One reason is that unlike Spain and Ireland, Italy hasn’t set up a “bad bank” to take on problem loans, leaving lenders to dispose of the debt themselves. That will change after KKR & Co. signed a deal with UniCredit and Intesa Sanpaolo SpA to manage a vehicle that pools the soured debt of Italy’s two biggest banks.
Another reason is price. A 3.2-billion euro offering from Banco Popolare SC, one of the nation’s largest non-performing property loan portfolios, was temporarily withdrawn from the market last month after investors bid less than expected, Pierfrancesco Saviotti, chief executive officer of the Verona-based bank, said in an interview with Il Sole 24 Ore in June.
The loan portfolio acquired in May by Bayside Capital, an affiliate of Miami-based HIG Capital LLC, was the only deal backed by Italian property this year, data compiled by Bloomberg show. Most bad loans were collateralized against consumer assets such as credit cards, according to PriceWaterHouseCoopers.
The gap between the asking price and what investors were willing to pay has been narrower with consumer loan portfolios than with loans secured by real estate, according to Antonella Pagano, a partner at PriceWaterHouseCoopers in Milan. “Going forward, we expect better provisioning levels for the secured loans combined with the first signs of recovery of the real estate market will enhance portfolio sales.”

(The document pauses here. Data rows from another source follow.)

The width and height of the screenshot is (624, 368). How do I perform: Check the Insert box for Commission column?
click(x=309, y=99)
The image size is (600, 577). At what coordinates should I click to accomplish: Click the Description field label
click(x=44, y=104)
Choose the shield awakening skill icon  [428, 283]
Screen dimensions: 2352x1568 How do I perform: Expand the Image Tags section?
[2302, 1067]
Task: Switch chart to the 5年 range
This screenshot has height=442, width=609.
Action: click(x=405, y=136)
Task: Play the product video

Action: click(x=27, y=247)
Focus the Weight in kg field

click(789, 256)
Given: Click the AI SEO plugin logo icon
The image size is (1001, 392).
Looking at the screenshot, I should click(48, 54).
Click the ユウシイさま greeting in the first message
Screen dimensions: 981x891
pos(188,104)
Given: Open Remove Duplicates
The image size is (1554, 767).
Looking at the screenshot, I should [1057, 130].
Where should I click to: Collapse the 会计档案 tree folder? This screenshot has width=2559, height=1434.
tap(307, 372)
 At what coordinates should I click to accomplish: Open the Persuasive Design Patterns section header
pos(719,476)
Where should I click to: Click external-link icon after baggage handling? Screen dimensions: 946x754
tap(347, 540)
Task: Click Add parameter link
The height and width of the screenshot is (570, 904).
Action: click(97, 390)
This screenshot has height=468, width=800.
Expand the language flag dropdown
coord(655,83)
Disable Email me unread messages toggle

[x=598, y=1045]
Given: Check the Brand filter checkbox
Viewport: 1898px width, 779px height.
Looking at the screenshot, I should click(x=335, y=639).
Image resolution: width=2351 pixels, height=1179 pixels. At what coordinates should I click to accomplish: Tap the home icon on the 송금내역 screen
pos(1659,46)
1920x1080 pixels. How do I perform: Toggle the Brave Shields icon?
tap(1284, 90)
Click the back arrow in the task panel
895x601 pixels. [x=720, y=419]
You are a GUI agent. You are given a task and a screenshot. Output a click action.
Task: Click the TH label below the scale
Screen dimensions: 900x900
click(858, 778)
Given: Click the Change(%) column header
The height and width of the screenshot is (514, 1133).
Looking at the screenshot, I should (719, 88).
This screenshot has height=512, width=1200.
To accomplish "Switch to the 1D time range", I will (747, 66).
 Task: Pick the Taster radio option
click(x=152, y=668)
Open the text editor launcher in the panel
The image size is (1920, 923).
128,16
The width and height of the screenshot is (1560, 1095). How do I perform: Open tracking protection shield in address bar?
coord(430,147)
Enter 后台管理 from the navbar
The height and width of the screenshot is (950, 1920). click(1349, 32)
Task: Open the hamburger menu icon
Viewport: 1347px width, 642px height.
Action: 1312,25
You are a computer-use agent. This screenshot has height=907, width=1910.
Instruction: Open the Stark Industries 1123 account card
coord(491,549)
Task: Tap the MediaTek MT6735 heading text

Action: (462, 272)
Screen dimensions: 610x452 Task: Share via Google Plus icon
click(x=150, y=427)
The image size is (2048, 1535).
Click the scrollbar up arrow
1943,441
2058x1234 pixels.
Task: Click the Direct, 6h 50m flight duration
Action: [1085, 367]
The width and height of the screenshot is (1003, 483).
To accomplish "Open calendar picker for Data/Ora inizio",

More than 43 percent of real estate agents in Italy forecast the housing market to improve in the next two years compared with about 38 percent in the fourth-quarter of 2012, according to a Bank of Italy survey conducted in May.
“The Italian real estate market has stronger fundamentals than other southern European markets and Italian banks’ provisions are improving,” said Fabio Longo, a director at Sankaty Advisors Inc. in London, which manages more than $23 billion of assets globally. “We see Italy as a core source of opportunities.”